John Rogers, the president of Rogers Orchards and the great-great-great-great grandson of Chauncey Merriman, runs the operation, which has an estimated 18 employees.

==Trade association memberships==
Rogers Orchards is an active member of trade organizations of Connecticut fruit growers, including: the Connecticut Pomological Society; the Connecticut Apple Marketing Board; the New England Apple Association; and the New England Apple Council. Rogers Orchards President John Rogers is a member of the board of directors and secretary-treasurer of the New England Apple Association and a former president of the Connecticut Pomological Society.
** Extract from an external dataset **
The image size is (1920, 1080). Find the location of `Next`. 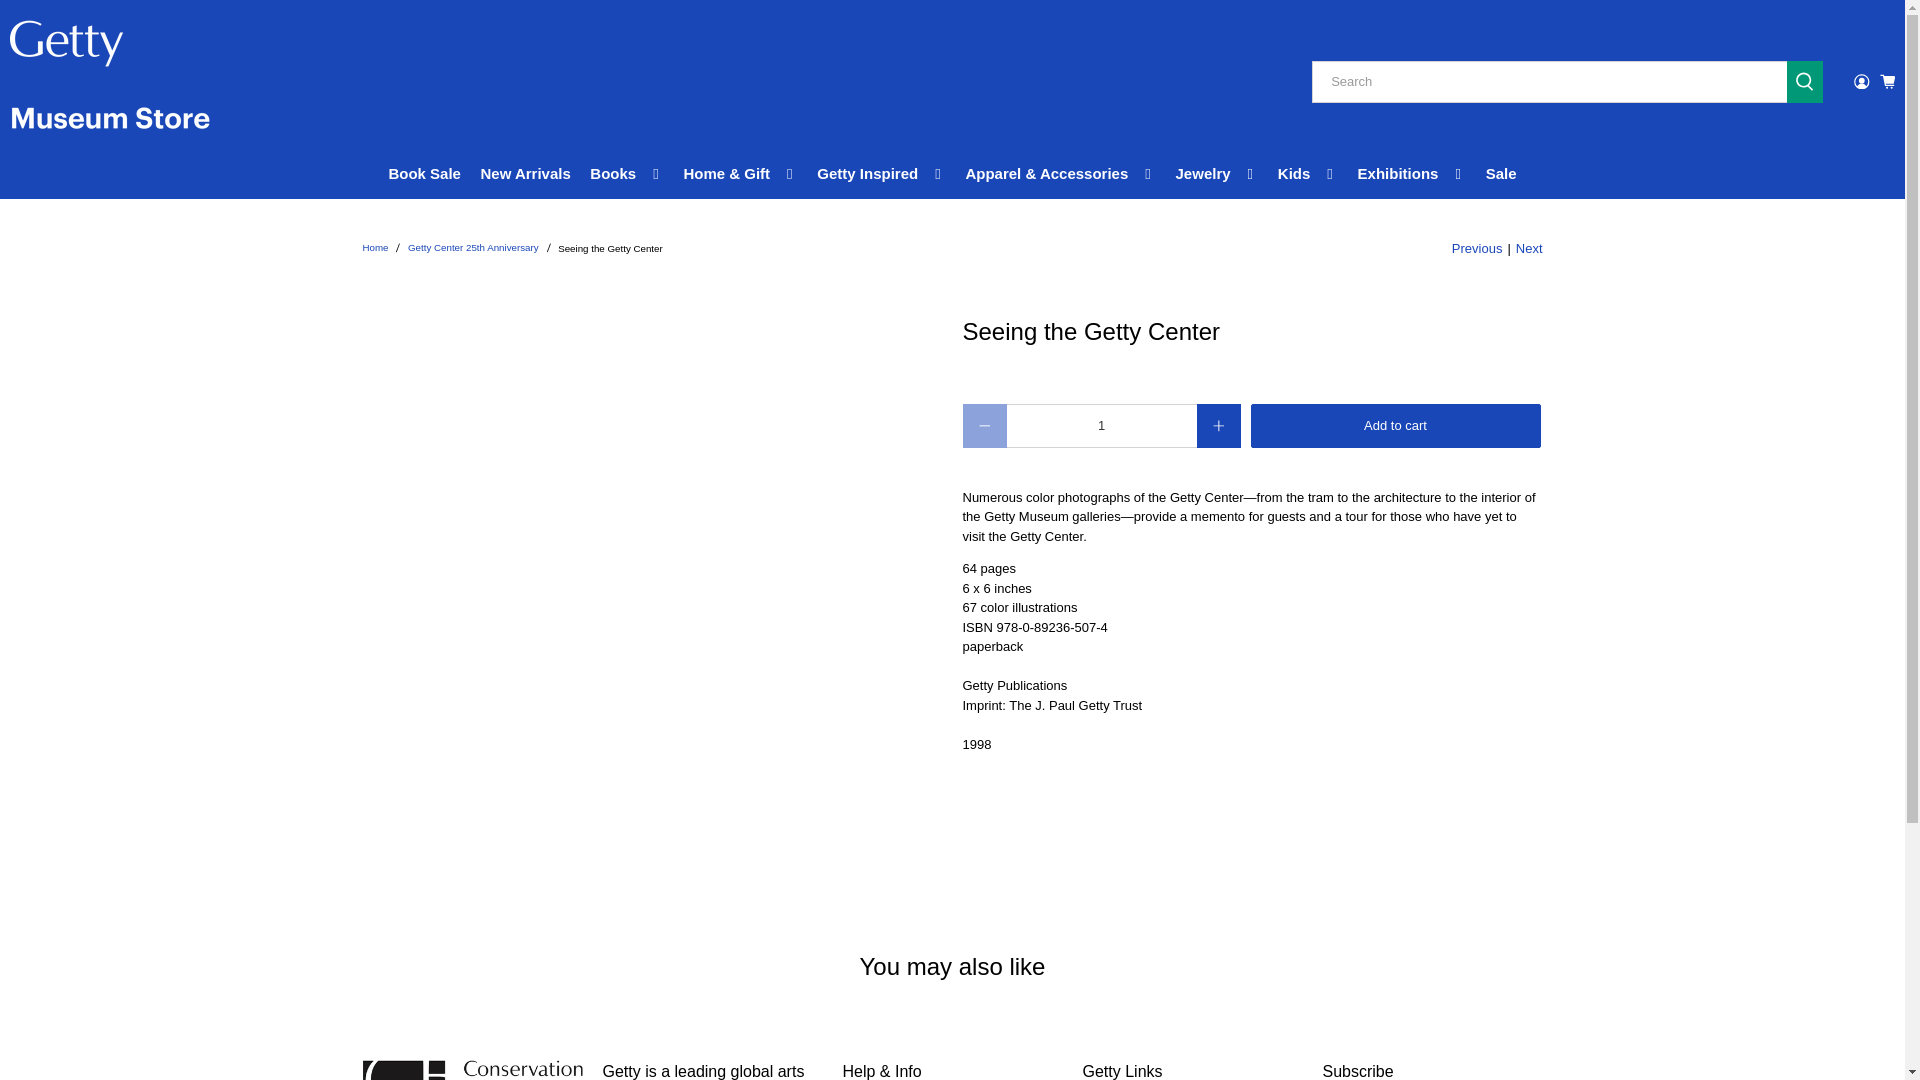

Next is located at coordinates (1530, 248).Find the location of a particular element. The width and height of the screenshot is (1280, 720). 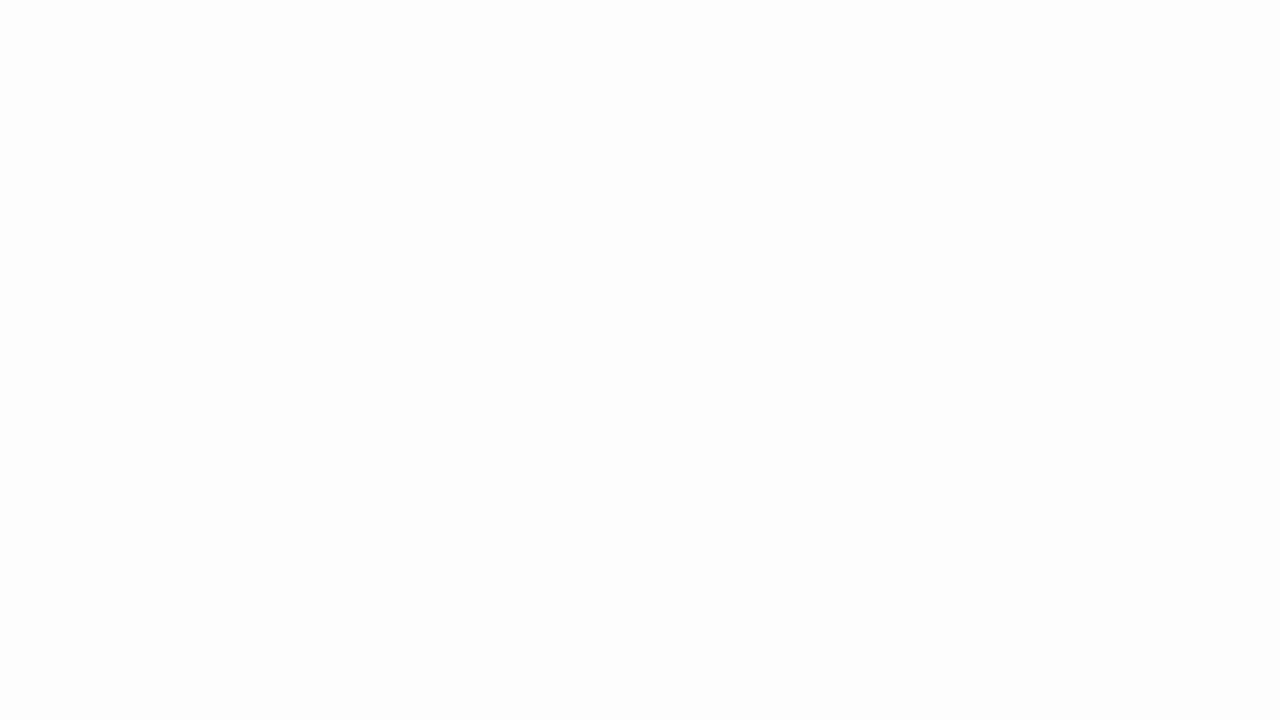

Linked Cell is located at coordinates (113, 114).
==Site of Connecticut farm investment program launch==
On July 25, 2008, Connecticut Governor M. Jodi Rell used Rogers Orchards as a setting to announce the launch of a $500,000 investment program designed to aid Connecticut's farmers. Rogers Orchards President John Rogers acknowledged in a newspaper interview that he did not know why the governor chose his farm as the setting for her visit and announcement, but that he was pleased by her presence and support of local independent farming operations.